**PROBLEM STATEMENT:**
Copy every row below word for word, leaving out the pictures.
══════════════════════════════
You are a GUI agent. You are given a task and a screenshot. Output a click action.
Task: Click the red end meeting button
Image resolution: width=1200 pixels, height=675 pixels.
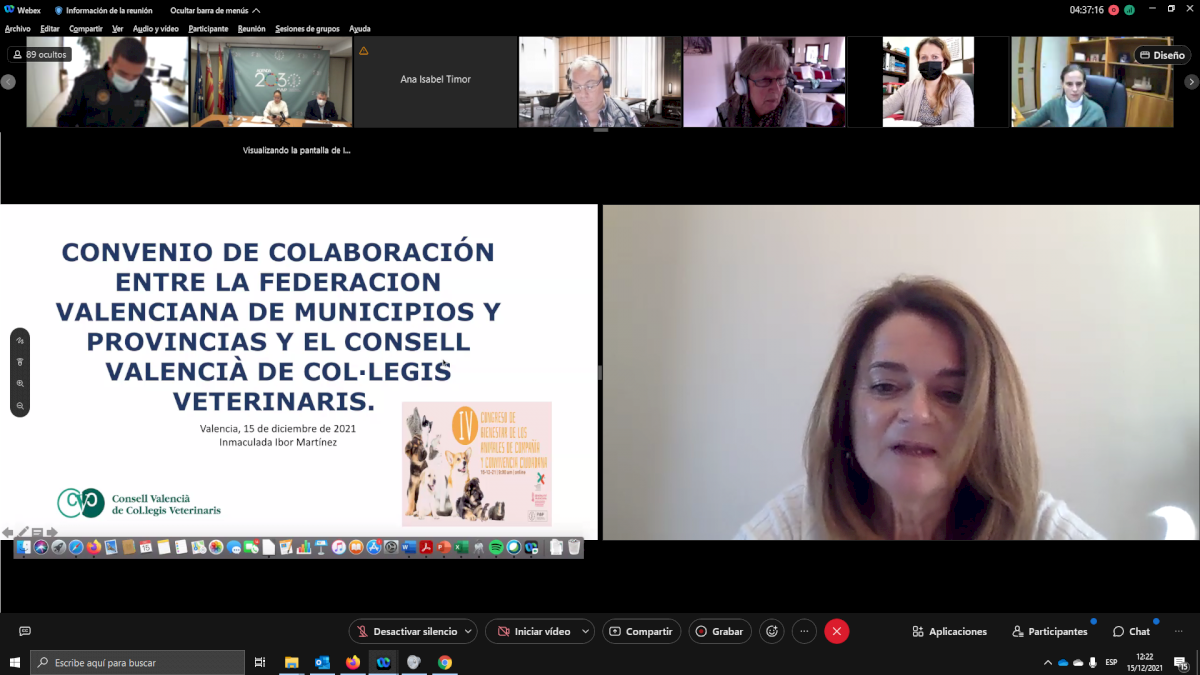click(x=837, y=631)
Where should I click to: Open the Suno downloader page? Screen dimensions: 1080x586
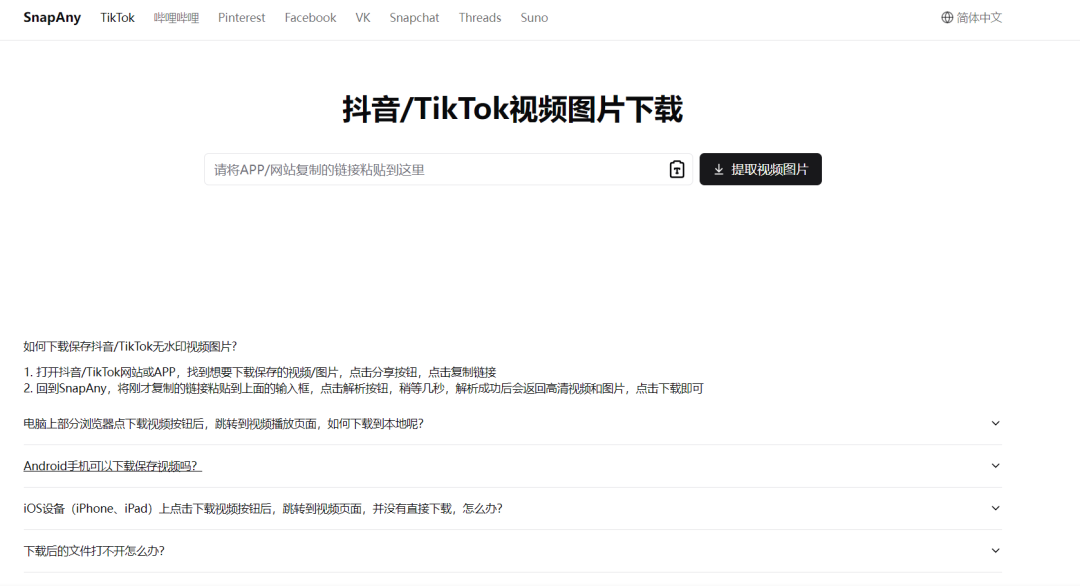coord(534,17)
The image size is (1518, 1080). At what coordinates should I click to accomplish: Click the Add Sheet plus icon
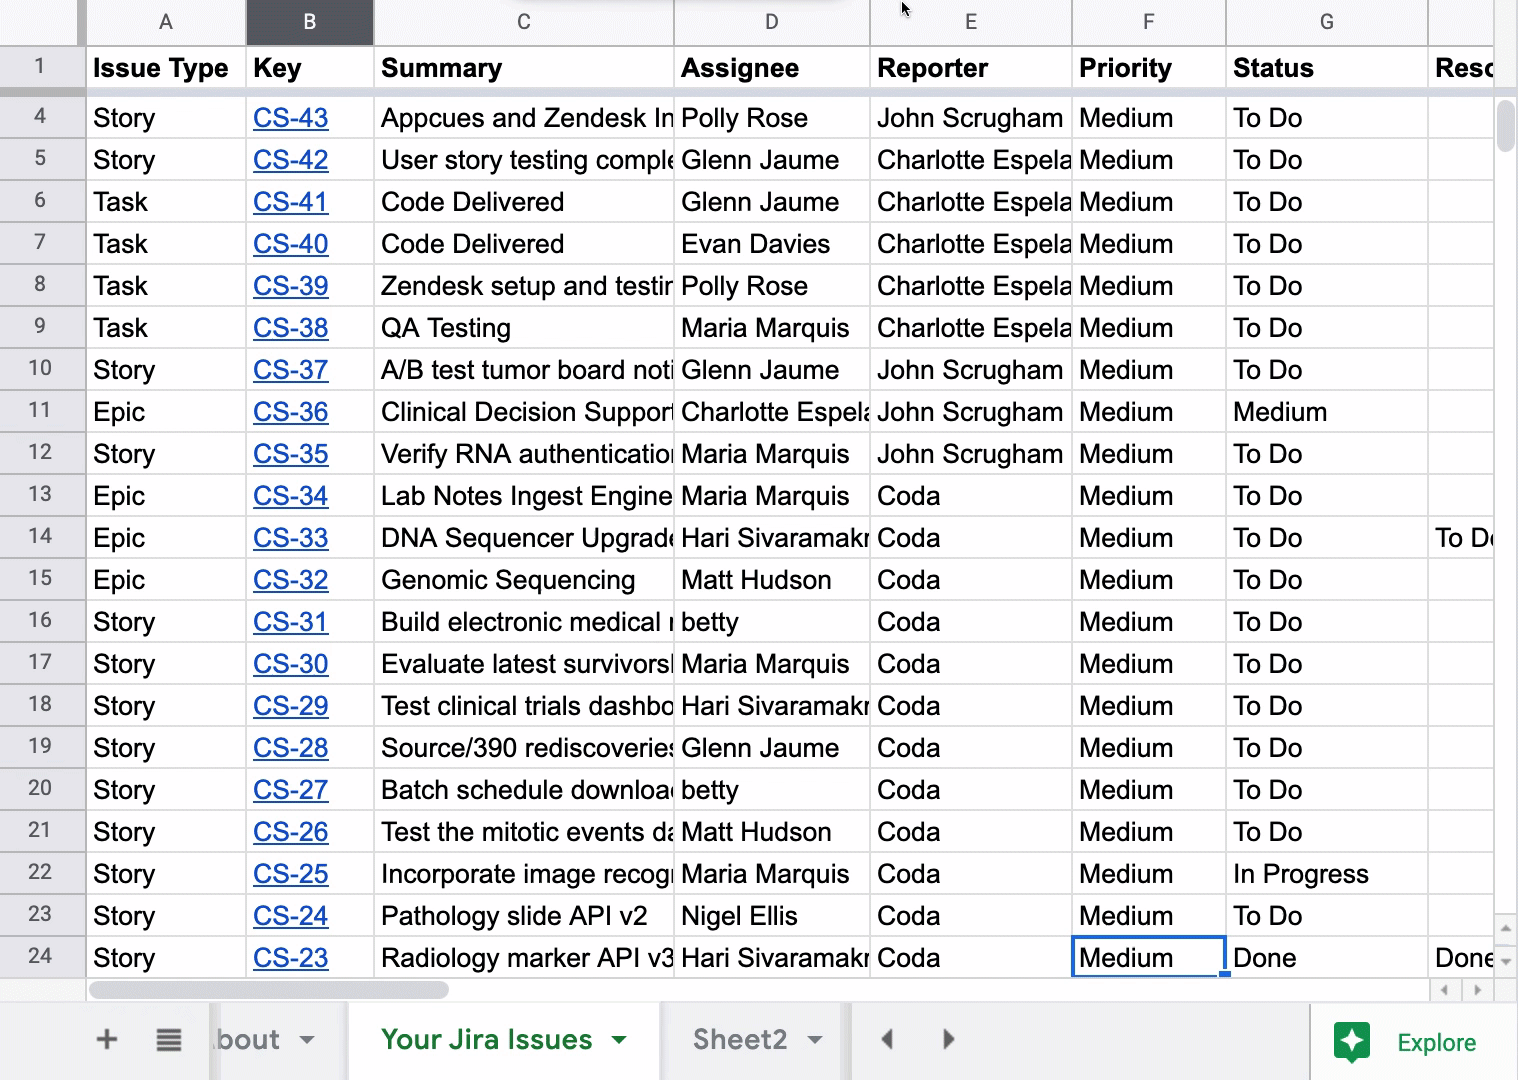point(106,1040)
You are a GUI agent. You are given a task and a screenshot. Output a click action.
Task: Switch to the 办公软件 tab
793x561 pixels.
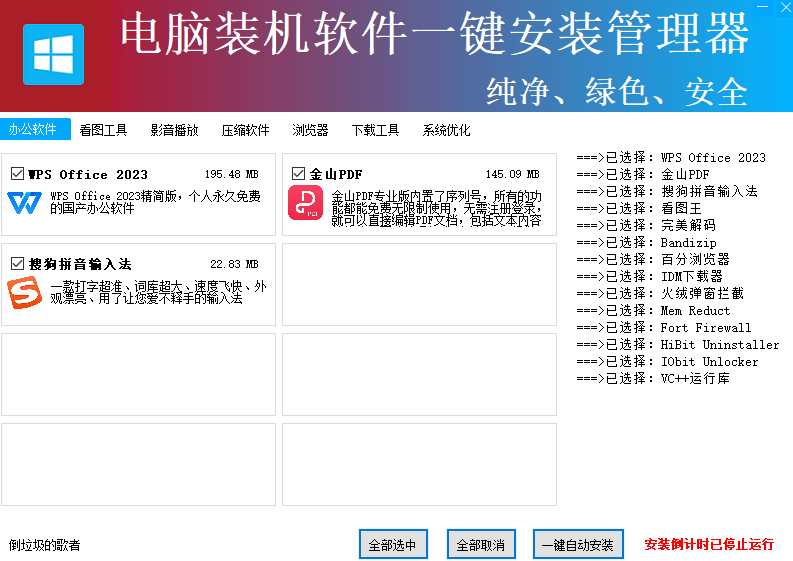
══════════════════════════════
**ANSWER BELOW:**
You are a GUI agent. You are given a task and a screenshot. Output a click action.
Task: Click the red end meeting button
Image resolution: width=1200 pixels, height=675 pixels.
click(x=837, y=631)
Where should I click to: Open the Suno downloader page? Screen dimensions: 1080x586
coord(534,17)
The image size is (1518, 1080). At what coordinates should I click to accomplish: Click the Add Sheet plus icon
point(106,1040)
You are a GUI agent. You are given a task and a screenshot. Output a click action.
Task: Switch to the 办公软件 tab
793x561 pixels.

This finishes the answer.